Start of Data shown
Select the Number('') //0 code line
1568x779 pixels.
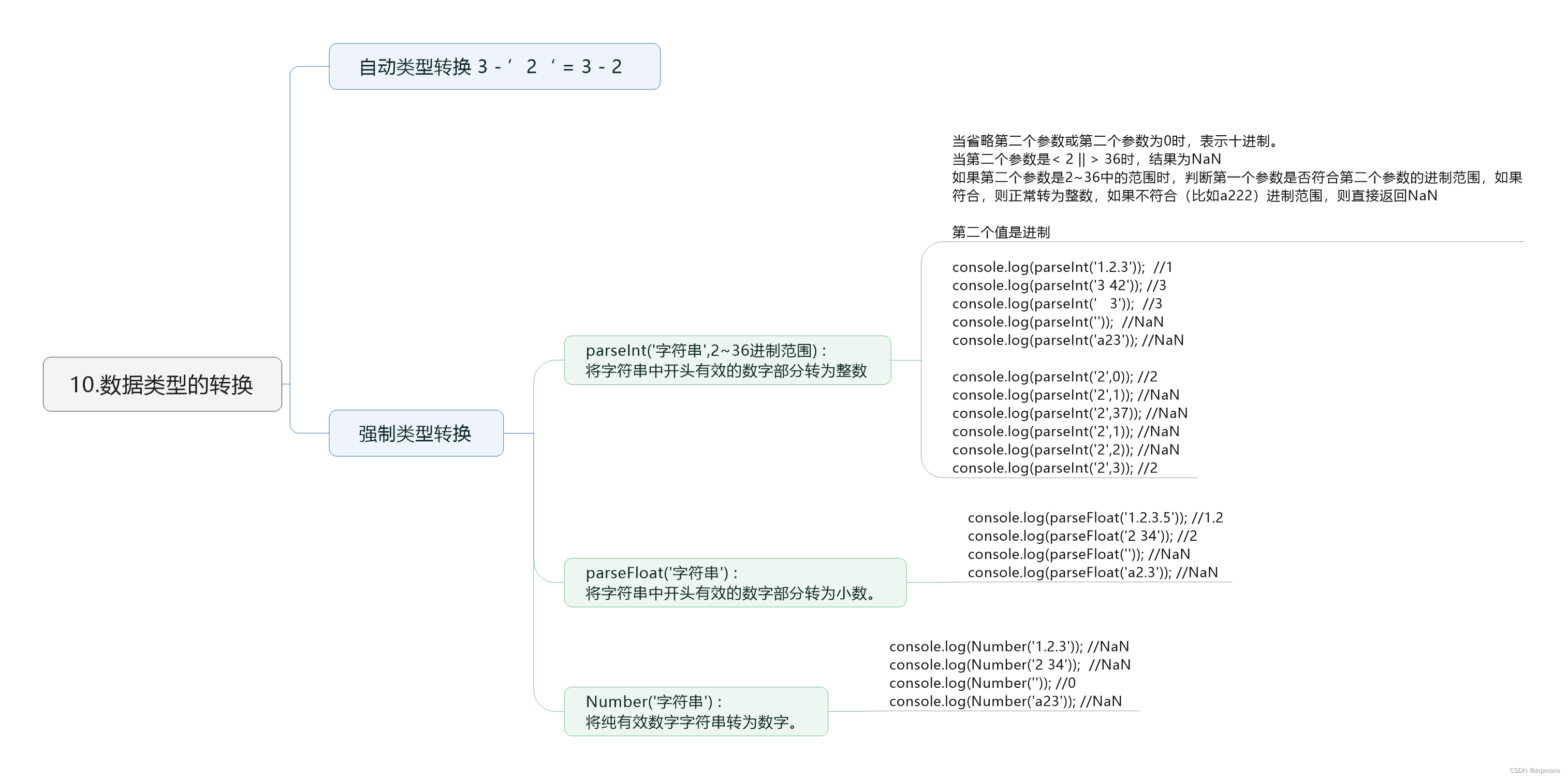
End of Data shown
Start of Data shown
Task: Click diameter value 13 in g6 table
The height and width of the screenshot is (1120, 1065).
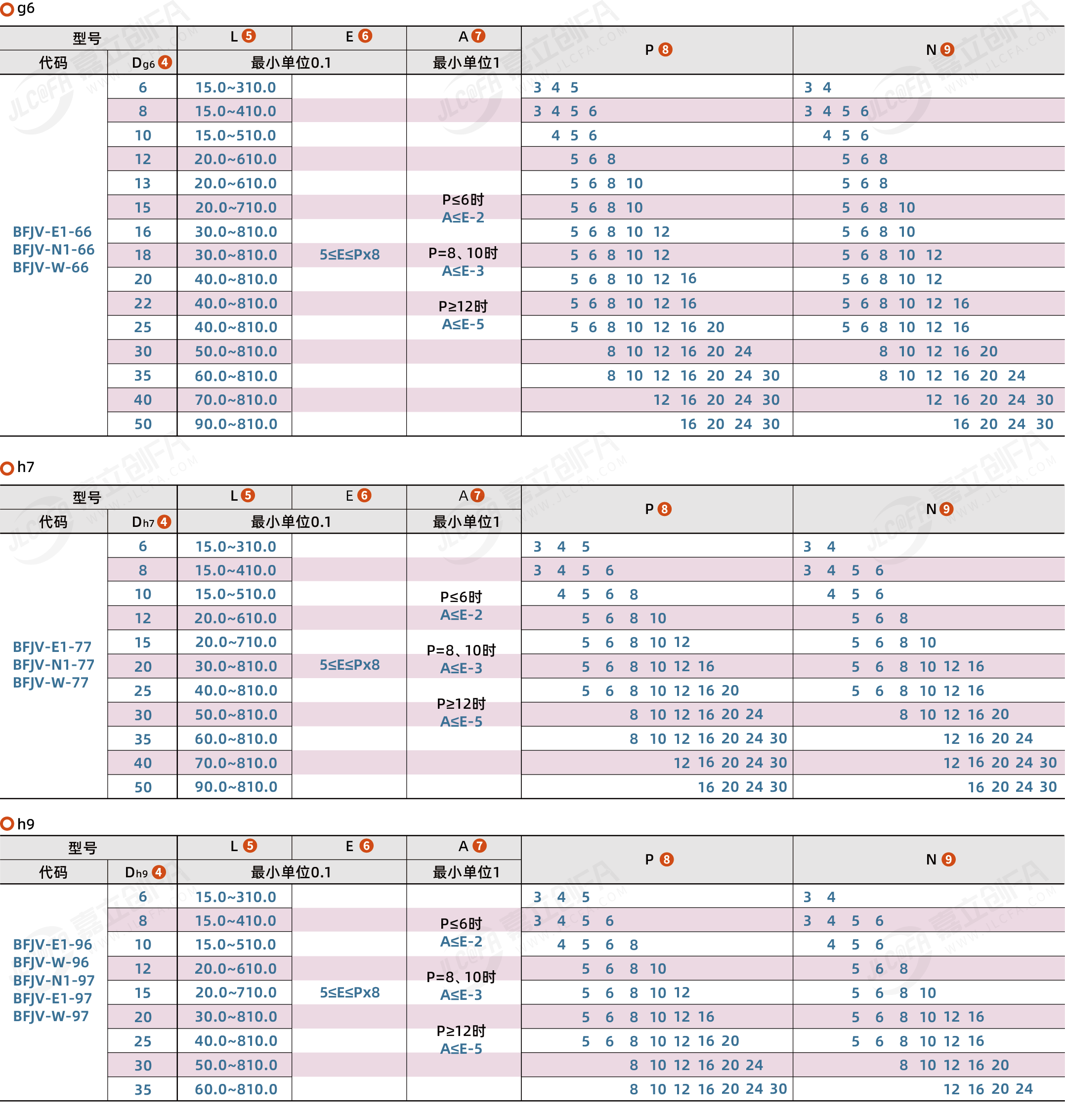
End of Data shown
Start of Data shown
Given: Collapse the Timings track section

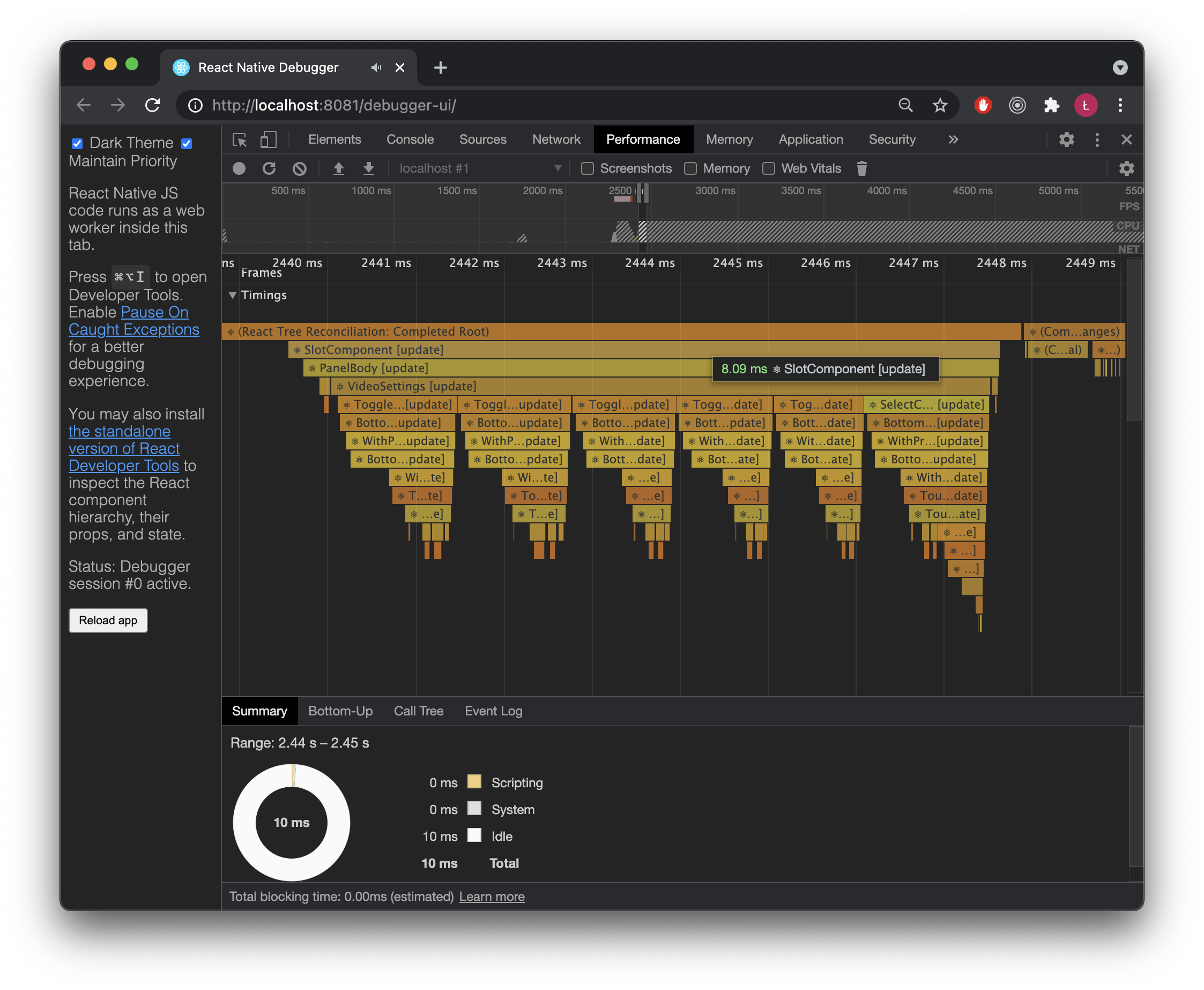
End of Data shown
There is a line with "Task: Click diameter value 13 in g6 table" and a line with "The height and" above. Copy exactly those two lines and all lines between them, with nothing else.

Task: Click diameter value 13 in g6 table
The height and width of the screenshot is (1120, 1065).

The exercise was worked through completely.